Research Paper Volume 10, Issue 10 pp 2816—2831
Re-exploring the core genes and modules in the human frontal cortex during chronological aging: insights from network-based analysis of transcriptomic studies
- 1 Department of Geriatrics, Tongji Hospital of Tongji Medical College, Huazhong University of Science and Technology, Wuhan, 430030, P.R. China
- 2 Department of Internal Medicine, University of Utah, Salt Lake City, Utah 84112, U.S.A
received: August 8, 2018 ; accepted: October 4, 2018 ; published: October 20, 2018 ;https://doi.org/10.18632/aging.101589
How to Cite
Copyright: Xu et al. This is an open‐access article distributed under the terms of the Creative Commons Attribution License (CC BY 3.0), which permits unrestricted use, distribution, and reproduction in any medium, provided the original author and source are credited.

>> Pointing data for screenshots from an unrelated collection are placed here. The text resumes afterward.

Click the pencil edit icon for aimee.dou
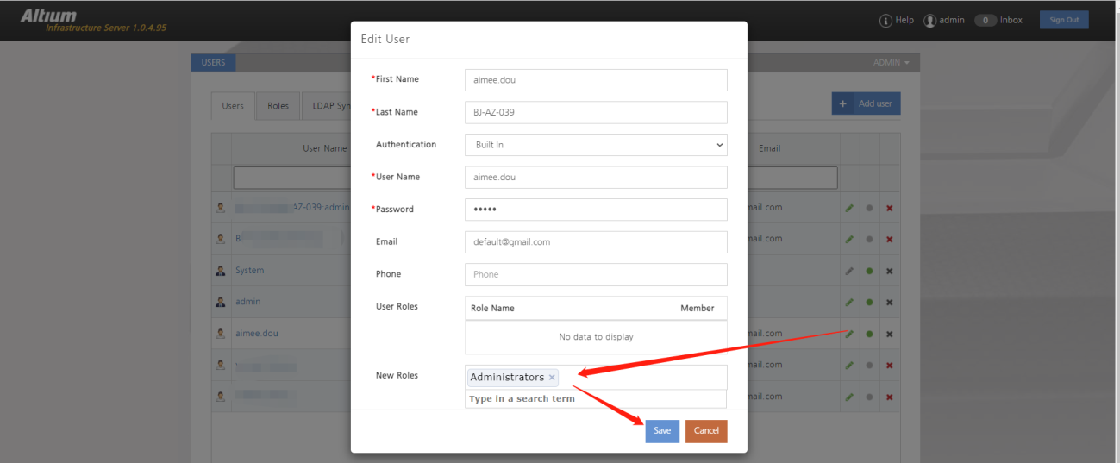Image resolution: width=1120 pixels, height=463 pixels. (849, 334)
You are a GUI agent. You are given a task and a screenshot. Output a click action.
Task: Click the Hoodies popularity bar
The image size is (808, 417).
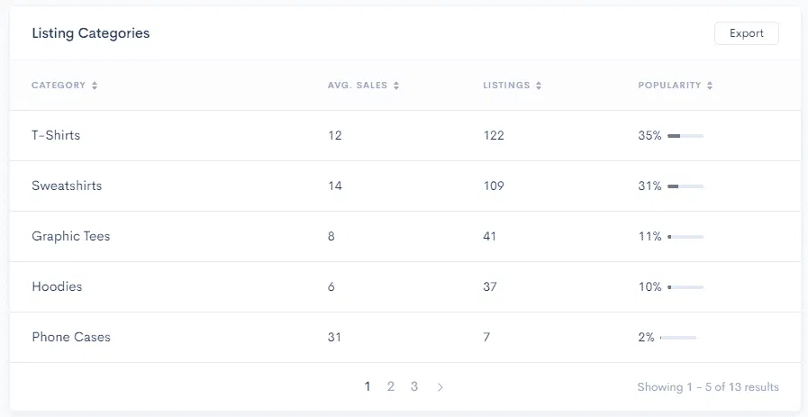tap(685, 287)
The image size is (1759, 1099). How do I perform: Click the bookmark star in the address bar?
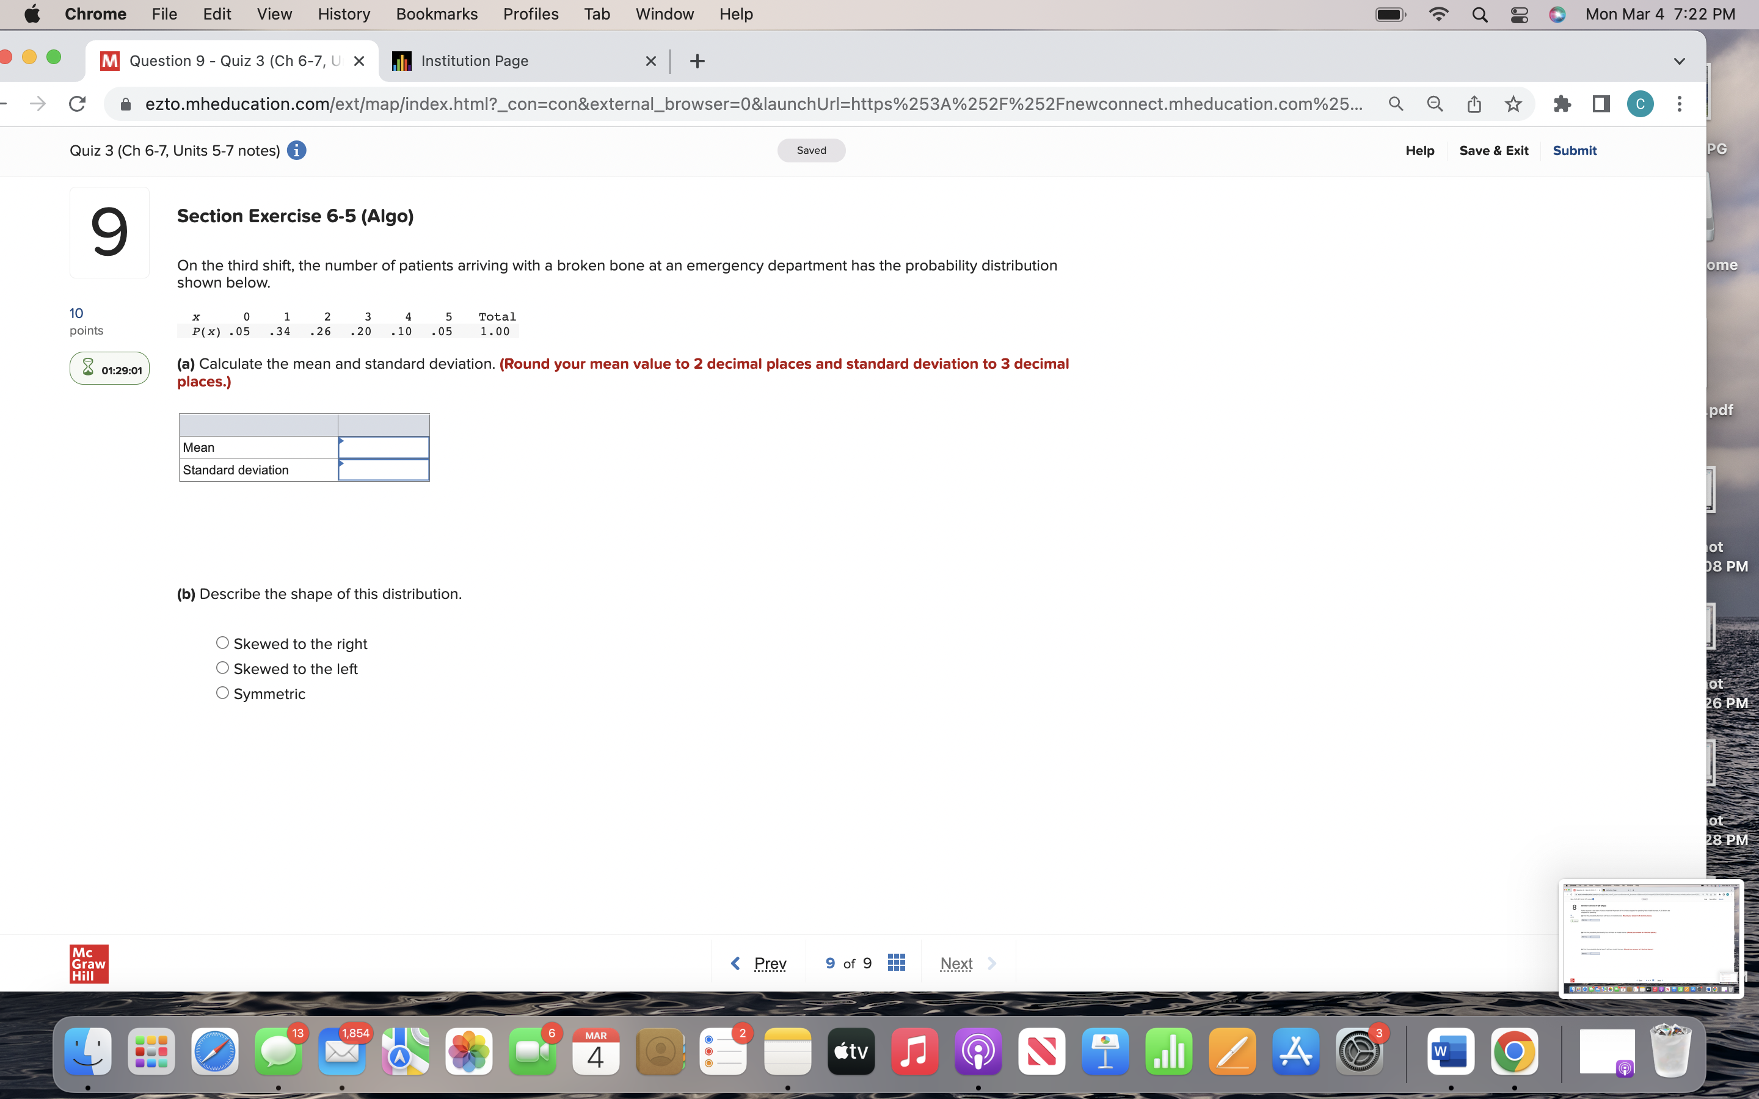coord(1513,104)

Frontal cortical dysfunction is a fundamental pathology contributing to age-associated behavioral and cognitive deficits that predispose older adults to neurodegenerative diseases. It is established that aging increases the risk of frontal cortical dysfunction; however, the underlying molecular mechanism remains elusive. Here, we used an integrative meta-analysis to combine five frontal cortex microarray studies with a combined sample population of 161 younger and 155 older individuals. A network-based analysis was used to describe an outline of human frontal cortical aging to identify core genes whose expression changes with age and to reveal the interrelationships among these genes. We found that histone deacetylase 1 (HDAC1) and YES proto-oncogene 1 (YES1) are the two most upregulated genes, while cell division cycle 42 (CDC42) is the central regulatory gene decreased in the aged human frontal cortex. Quantitative PCR assays revealed corresponding changes in frontal cortical Hdac1, Yes1 and Cdc42 mRNA levels in an established aging mouse model. Moreover, analysis of the GSE48350 dataset confirmed similar changes in HDAC1, CDC42 and YES1 expression in Alzheimer's disease, thereby providing a molecular connection between aging and Alzheimer's disease (AD). This framework of network-based analysis could provide novel strategies for detecting and monitoring aging in the brain.